Cluster A gateway (internal subnet 10.0.1.0/24, other cluster 10.0.2.0/24):

# Allow forwarding between clusters
iptables -A FORWARD -i eth0 -o eth1 -j ACCEPT
iptables -A FORWARD -i eth1 -o eth0 -j ACCEPT

# NAT outgoing traffic to other cluster
iptables -t nat -A POSTROUTING -d 10.0.2.0/24 -o eth0 -j MASQUERADE

# NAT return traffic
iptables -t nat -A PREROUTING -i eth0 -s 10.0.2.0/24 -d 10.0.1.0/24 -j DNAT --to-destination 10.0.1.0/24

Replace interface names (eth0, eth1) with your actual interfaces. Typically, one interface connects to the internal cluster network and another to the internet.

Step 3: Add Static Routes

On non-gateway nodes in each cluster, add routes directing traffic for other clusters through the local gateway:

ip route add 10.0.2.0/24 via 10.0.1.1 dev eth0

Where 10.0.1.1 is the internal IP of your gateway and 10.0.2.0/24 is the remote cluster subnet.

To persist routes on systems using netplan:

network:
  version: 2
  ethernets:
    eth0:
      addresses:
        - 10.0.1.10/24
      gateway4: 10.0.1.1
      routes:
        - to: 10.0.2.0/24
          via: 10.0.1.1

On systems using ifcfg (RHEL/CentOS), add to /etc/sysconfig/network-scripts/route-eth0:

10.0.2.0/24 via 10.0.1.1 dev eth0

Step 4: Save iptables Rules

Use iptables-persistent (Debian/Ubuntu) or firewalld (RHEL/CentOS 7+) to persist rules:

Debian/Ubuntu:

apt-get install iptables-persistent
iptables-save > /etc/iptables/rules.v4

RHEL/CentOS with firewalld:

firewall-cmd --permanent --add-rich-rule='rule family="ipv4" source address="10.0.2.0/24" accept'
firewall-cmd --reload

For multiple clusters, configure additional rules for each cluster pair. Gateway servers will need rules for all other cluster subnets.

Testing Connectivity

From a node in Cluster A, test connectivity to a node in Cluster B:

ping 10.0.2.50
traceroute 10.0.2.50

Monitor the gateway for traffic:

tcpdump -i eth0 -n host 10.0.2.50

Check current NAT translations:

conntrack -L

Performance Considerations

This iptables-based approach avoids VPN encryption overhead, making it faster for high-throughput scenarios. However:

• No encryption — all traffic is sent in plaintext
• No authentication — relies on network isolation
• Requires manual route management at scale
• Gateway becomes a single point of failure per cluster

For production setups with stringent security requirements, consider WireGuard or traditional VPN solutions instead. For internal infrastructure within data centers or private networks, this method works well.

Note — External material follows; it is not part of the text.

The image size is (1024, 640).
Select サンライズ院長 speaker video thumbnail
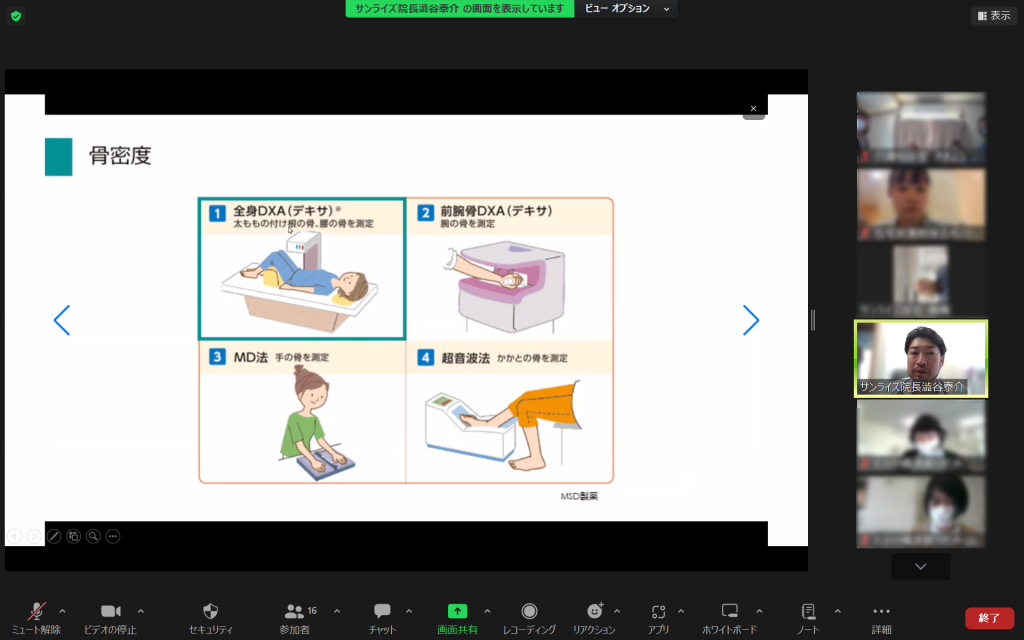point(920,358)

Scaling to Multiple Clusters

For three or more clusters, configure each gateway with rules for all other cluster subnets:

# On Cluster A gateway, for Clusters B and C
iptables -t nat -A POSTROUTING -d 10.0.2.0/24 -o eth0 -j MASQUERADE
iptables -t nat -A POSTROUTING -d 10.0.3.0/24 -o eth0 -j MASQUERADE

Add corresponding routes on all non-gateway nodes pointing to their local gateway. With many clusters, consider implementing this with configuration management tools like Ansible to avoid manual errors.

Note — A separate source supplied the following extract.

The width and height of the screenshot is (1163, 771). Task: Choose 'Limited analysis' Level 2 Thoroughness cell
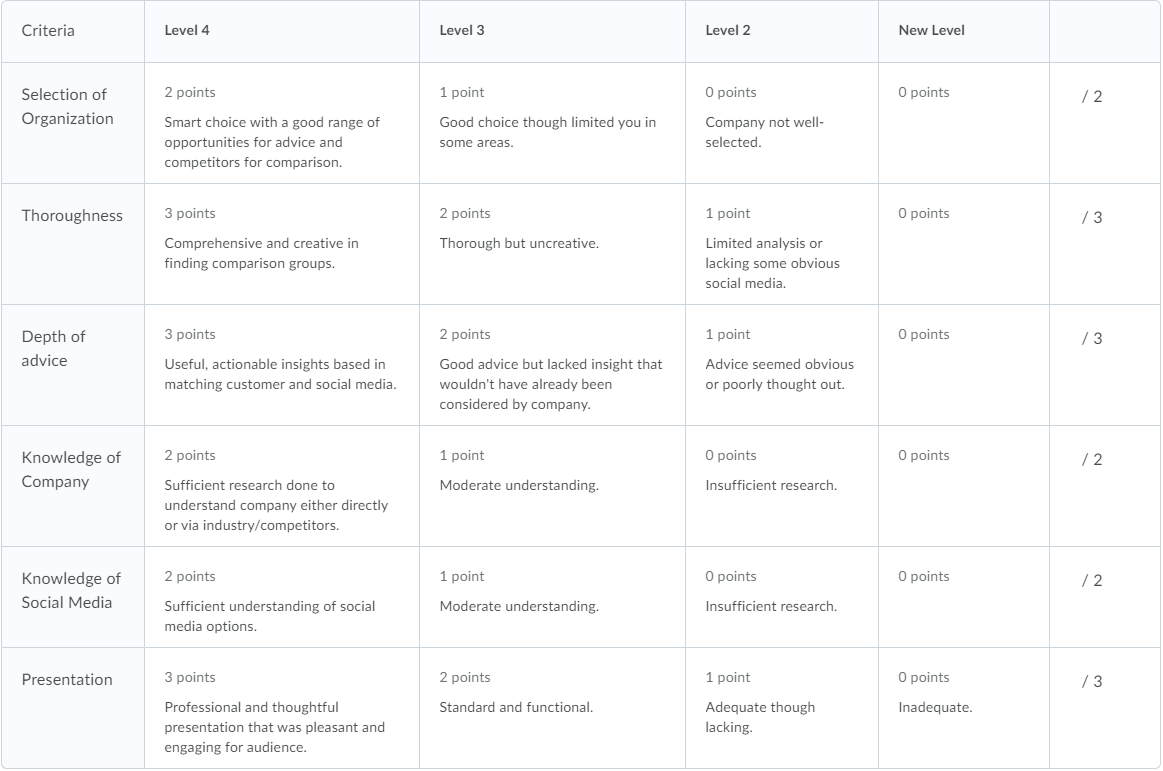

Debugging Connection Issues

If connectivity fails, check these in order:

1. Verify IP forwarding is enabled: sysctl net.ipv4.ip_forward
2. Check routes exist: ip route show
3. Verify firewall rules: iptables -L -v and iptables -t nat -L -v
4. Confirm DNS resolution if using hostnames: nslookup hostname
5. Test with tcpdump to see if packets reach the gateway
6. Check MTU if packets are lost: ip link show eth0

This approach provides a lightweight alternative to traditional VPNs for internal cluster networking, provided your security model tolerates unencrypted traffic within your network boundary.